Saturday, April 20, 2024

The Cambridge Housing Authority has offices on Green Street by Central Square. (Photo: Marc Levy)

The Cambridge Housing Authority has begun requiring employees who work in person to test themselves for coronavirus just before they start work, and it may have paid big dividends in preventing transmission of the virus. The requirement relies on employer-provided rapid antigen tests.

During the first week of the program, 28 out of 291 tests were positive, and most of the infected employees had no symptoms of Covid-19, deputy executive director Brenda Snowden Downing said Wednesday.

Testing started the week of Jan. 3 and continued this week, when eight of 61 were positive. Overall, 10 percent of those who were tested – all full-time employees assigned to work in-person – tested positive, Downing said.

“People were coming to work feeling fine,” Downing told housing authority commissioners. Those who tested positive were sent home with instructions to isolate for at least five days in line with federal guidelines. Those who tested negative took another rapid test at home in four to five days, also in line with recommendations from the Centers for Disease Control and Prevention.

Scientists and public health officials say antigen tests can identify people with enough virus to infect others, and most tests provide results in 15 minutes and can be done at home. Molecular, or PCR, tests may detect lower levels of virus when someone is at the beginning or end of an infection and not contagious. Results can take days to arrive, and usually the PCR tests are done by a laboratory.

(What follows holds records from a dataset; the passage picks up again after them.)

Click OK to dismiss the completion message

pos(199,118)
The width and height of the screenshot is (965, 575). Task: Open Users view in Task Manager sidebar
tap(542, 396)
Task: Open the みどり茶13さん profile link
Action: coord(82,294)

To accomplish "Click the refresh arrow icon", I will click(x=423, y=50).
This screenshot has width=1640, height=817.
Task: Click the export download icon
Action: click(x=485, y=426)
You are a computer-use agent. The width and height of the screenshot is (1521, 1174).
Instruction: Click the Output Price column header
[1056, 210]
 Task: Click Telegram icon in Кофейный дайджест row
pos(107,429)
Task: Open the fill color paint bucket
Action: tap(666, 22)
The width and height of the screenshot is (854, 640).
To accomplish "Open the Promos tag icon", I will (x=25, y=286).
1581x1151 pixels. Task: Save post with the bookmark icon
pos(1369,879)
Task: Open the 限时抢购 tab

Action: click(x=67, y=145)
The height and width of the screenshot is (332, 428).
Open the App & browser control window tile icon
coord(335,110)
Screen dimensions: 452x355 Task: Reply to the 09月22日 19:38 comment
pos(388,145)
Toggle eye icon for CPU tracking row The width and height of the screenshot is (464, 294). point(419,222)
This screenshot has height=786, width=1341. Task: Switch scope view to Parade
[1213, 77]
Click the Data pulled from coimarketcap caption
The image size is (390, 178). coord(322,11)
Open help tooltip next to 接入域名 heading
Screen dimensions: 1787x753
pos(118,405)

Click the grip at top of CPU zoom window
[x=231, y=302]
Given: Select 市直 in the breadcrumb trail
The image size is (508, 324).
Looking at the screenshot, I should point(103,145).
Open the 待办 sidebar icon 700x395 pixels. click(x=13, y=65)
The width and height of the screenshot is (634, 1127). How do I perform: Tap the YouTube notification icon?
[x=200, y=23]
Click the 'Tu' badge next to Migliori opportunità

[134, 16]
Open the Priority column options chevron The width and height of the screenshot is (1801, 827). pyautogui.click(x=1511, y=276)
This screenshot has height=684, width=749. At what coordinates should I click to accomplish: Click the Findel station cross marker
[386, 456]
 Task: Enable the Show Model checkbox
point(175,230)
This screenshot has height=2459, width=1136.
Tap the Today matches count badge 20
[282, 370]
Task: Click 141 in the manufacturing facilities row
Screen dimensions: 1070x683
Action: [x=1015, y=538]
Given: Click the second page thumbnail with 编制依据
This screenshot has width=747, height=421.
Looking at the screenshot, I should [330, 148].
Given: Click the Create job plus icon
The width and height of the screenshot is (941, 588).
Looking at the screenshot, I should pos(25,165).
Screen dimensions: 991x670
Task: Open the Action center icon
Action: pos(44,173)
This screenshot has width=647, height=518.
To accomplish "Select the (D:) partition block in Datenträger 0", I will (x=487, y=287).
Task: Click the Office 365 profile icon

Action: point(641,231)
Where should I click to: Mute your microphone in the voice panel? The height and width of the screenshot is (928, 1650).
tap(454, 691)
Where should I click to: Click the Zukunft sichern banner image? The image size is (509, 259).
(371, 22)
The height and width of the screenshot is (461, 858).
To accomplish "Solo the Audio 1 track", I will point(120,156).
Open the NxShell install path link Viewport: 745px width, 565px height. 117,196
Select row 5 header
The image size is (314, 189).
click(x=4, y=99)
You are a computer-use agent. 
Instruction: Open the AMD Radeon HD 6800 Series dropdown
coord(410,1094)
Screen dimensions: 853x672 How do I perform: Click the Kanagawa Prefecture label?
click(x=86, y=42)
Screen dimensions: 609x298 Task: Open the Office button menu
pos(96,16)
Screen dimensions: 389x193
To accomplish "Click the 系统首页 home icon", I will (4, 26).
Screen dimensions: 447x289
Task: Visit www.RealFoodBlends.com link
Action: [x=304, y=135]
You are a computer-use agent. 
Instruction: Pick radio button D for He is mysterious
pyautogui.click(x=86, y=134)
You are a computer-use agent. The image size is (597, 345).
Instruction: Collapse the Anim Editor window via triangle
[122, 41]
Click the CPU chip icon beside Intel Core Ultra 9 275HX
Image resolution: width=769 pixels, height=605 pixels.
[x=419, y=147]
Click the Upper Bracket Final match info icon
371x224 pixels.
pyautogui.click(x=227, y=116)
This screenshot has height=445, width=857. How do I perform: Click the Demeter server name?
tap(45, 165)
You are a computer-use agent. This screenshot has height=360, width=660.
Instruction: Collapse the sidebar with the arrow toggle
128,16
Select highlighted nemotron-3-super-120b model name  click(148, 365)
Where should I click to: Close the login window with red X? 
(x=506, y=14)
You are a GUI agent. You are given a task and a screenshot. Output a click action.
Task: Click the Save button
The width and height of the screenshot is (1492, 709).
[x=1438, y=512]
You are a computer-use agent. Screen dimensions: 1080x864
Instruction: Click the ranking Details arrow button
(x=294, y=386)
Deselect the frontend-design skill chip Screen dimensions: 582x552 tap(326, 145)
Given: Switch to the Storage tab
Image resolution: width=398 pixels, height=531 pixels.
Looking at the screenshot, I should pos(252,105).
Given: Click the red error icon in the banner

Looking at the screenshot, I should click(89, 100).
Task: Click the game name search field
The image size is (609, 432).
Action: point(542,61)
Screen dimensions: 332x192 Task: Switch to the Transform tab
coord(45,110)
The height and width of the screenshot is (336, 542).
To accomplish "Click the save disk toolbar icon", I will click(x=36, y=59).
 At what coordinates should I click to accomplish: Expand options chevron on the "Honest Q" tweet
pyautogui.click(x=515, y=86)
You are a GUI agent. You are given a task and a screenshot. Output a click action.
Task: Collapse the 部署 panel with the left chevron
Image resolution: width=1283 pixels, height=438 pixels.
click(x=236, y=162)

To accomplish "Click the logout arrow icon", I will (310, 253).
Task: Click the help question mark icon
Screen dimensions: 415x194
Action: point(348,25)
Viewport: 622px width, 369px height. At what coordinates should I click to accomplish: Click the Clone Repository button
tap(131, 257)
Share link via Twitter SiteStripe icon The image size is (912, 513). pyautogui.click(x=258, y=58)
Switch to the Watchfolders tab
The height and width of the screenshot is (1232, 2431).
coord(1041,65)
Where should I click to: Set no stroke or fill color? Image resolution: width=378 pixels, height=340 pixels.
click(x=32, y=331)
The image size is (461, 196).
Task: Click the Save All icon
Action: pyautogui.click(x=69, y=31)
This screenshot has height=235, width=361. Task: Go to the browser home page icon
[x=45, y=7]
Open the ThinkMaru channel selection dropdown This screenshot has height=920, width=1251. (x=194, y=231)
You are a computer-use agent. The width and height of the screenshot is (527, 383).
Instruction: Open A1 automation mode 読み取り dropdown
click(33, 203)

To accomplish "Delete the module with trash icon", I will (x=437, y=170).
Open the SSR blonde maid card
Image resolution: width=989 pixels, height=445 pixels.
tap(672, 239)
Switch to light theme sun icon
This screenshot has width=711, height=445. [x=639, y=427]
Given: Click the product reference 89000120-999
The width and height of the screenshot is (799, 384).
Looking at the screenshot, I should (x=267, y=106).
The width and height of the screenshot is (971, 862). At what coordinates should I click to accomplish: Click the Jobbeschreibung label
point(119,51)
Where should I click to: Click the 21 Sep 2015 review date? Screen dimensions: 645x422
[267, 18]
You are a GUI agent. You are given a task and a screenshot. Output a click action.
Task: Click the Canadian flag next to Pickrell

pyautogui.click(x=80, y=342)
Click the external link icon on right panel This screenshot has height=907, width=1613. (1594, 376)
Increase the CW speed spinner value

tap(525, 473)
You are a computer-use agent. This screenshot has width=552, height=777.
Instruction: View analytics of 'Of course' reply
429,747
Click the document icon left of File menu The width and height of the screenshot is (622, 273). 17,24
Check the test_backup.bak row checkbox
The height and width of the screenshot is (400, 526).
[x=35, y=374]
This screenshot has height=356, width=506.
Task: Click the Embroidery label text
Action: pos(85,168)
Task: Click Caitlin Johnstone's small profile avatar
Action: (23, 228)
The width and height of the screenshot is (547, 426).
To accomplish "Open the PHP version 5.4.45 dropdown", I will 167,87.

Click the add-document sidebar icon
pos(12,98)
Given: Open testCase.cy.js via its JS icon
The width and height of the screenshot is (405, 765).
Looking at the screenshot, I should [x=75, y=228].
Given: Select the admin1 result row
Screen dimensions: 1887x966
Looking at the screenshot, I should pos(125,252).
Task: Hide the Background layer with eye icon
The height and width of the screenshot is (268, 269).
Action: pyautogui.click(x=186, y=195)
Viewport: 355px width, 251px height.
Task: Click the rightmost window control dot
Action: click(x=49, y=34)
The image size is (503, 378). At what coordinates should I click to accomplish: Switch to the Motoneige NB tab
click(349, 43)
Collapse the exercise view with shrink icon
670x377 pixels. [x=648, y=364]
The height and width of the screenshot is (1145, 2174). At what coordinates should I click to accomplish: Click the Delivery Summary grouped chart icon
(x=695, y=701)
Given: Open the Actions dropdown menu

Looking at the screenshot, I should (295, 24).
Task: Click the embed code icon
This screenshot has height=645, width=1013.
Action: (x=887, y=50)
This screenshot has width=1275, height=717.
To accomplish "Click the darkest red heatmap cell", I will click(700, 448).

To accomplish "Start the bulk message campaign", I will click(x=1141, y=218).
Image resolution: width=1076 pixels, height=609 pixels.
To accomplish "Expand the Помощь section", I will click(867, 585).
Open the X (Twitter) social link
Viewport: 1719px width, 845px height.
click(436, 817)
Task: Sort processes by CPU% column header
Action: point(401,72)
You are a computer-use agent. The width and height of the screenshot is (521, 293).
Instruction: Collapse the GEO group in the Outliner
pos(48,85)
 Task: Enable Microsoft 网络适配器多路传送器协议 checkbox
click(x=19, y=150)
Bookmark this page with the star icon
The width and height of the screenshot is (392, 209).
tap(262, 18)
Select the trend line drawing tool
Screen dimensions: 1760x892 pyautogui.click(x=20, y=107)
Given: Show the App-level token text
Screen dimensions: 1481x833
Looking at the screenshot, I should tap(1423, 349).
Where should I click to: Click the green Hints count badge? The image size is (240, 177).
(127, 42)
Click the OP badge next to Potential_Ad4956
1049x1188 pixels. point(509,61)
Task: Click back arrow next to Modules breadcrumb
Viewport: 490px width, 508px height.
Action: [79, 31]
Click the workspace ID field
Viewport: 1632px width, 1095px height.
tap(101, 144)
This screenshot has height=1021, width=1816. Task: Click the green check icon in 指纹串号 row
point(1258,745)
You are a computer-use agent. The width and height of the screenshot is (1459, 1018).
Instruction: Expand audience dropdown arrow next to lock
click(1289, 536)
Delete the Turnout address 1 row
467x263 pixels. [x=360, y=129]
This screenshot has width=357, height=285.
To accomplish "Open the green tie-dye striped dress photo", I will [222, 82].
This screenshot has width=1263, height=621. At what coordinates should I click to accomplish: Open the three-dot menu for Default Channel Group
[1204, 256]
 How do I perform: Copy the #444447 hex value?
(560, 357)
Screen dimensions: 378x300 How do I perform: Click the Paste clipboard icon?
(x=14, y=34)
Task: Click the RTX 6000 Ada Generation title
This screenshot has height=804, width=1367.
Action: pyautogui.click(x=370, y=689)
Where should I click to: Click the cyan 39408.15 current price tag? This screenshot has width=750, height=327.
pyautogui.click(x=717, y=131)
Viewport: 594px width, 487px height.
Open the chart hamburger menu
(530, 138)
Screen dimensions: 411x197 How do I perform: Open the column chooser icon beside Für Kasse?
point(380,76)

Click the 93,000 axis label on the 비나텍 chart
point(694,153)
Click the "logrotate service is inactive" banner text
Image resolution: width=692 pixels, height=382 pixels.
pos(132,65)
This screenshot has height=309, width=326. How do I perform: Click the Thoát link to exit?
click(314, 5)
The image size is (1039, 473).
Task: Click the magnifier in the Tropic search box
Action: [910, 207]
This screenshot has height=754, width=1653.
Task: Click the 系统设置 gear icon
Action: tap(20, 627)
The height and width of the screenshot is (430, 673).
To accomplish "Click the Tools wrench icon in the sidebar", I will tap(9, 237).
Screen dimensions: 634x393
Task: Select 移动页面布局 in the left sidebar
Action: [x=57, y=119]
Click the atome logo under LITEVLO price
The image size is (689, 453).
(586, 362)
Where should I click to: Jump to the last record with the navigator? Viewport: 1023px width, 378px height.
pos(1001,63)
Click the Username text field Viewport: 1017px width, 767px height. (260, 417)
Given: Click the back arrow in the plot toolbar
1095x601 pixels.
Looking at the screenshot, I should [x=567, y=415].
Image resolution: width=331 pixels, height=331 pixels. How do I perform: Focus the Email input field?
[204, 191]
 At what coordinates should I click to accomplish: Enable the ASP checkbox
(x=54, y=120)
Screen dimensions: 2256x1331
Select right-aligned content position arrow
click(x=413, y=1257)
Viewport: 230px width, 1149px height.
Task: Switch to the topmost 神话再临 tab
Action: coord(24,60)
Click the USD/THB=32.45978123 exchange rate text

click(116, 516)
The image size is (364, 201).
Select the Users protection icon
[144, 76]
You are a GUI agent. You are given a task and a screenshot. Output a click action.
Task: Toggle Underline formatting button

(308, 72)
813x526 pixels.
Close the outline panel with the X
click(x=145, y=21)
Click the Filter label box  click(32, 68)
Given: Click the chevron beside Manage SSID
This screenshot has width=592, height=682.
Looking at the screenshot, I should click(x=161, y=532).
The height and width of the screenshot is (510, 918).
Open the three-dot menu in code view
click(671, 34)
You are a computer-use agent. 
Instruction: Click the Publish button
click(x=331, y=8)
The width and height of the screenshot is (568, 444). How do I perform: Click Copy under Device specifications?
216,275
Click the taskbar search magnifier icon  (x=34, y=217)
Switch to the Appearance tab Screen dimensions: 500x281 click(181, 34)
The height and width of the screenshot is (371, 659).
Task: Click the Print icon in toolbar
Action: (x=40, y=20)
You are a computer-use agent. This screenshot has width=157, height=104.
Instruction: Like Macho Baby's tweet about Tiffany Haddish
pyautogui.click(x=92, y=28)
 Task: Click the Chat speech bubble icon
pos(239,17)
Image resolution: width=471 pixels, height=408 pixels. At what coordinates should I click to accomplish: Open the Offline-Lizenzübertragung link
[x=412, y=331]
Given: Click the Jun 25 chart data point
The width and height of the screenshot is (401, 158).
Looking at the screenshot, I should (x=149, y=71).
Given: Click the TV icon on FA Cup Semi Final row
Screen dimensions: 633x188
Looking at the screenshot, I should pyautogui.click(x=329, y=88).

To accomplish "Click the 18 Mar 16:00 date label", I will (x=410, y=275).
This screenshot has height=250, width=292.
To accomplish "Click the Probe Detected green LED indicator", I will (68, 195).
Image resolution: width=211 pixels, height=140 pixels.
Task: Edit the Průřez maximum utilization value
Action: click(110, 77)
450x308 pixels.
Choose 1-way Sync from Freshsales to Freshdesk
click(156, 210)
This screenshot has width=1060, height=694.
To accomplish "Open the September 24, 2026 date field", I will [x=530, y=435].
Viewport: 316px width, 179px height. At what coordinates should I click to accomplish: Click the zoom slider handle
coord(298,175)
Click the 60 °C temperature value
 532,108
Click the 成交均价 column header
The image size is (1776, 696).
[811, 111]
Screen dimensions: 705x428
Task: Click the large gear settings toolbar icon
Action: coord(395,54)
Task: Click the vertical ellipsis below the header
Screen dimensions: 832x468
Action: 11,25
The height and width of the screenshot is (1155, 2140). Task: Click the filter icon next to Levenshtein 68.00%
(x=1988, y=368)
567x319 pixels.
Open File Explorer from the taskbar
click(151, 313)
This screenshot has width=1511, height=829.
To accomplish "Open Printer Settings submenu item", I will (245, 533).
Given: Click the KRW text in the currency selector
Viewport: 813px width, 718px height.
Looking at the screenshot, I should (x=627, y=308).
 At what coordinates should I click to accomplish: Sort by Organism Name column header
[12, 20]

Protecting against a surge

Cambridge Housing Authority deputy executive director Brenda Snowden Downing. (Photo: Cambridge Housing Authority)

The holidays and record numbers of new cases from the highly transmissible omicron variant have raised demand for rapid tests, which are now in short supply. Cambridge Public Schools delayed opening for two days after the holiday break to administer PCR tests to returning students, after rapid tests from the state failed to arrive. (The PCR testing flopped for unknown reasons, returning only three individual results from thousands tested, and a National Guard team tried to make up for the debacle by administering rapid tests to students after school started.)

Housing authority human resources director Robert Kelsey managed to procure enough antigen test kits to continue testing CHA employees twice a week for the next four or five weeks, Downing said.

Kelsey also set up a system for employees to upload an image of the card or strip from their test results to his office, where results can be verified. In some cases the employee said the test was negative “but when we looked, we said ‘This looks positive,’” Kelsey said.

The authority decided to establish the rapid testing program after eight employees “reported positive results the week between Christmas and New Year’s,” Downing said. “As an agency, we believe that we have taken and will continue to take prudent steps to keep the safety of our employees and residents as our top priority.” For example, CHA established flexible work schedules at its central office so employees can distance themselves from others, she said.

Elsewhere in the city

City government spokesman Lee Gianetti didn’t respond immediately when asked if Cambridge has considered a similar testing program, or any testing, of its employees. The housing authority requires employees to be vaccinated against Covid-19 or be tested twice a week; the three vaccines approved in the United States don’t protect well against omicron infections, though they reduce the risk of severe illness and death.

The city has not required vaccination and said in a response to a public records request that it doesn’t keep track of the number of employees infected. Because of staff shortages, the Central Square library branch was closed for a week and the Collins branch closed for a day in the first week of January. The children’s room and teen room at the main library closed Wednesday and will remain closed until Sunday, also because of staff shortages.

Library director Maria McCauley told library trustees on Tuesday that there are “many positions that are open” and “we are juggling schedules on a day-to-day basis.”

“We’ve had Covid impacts like everywhere,” McCauley said, and staff members may be moved to different branches from where they usually work to keep sites open on weekends. “Right now there’s a lot of shuffling.”

A number of large employers, including Google, are supplying rapid test kits to their workers, including those working from home, according to news reports. One, investment banking and securities company Goldman Sachs, provides the kits and requires workers to test themselves once a week, Fortune magazine reported.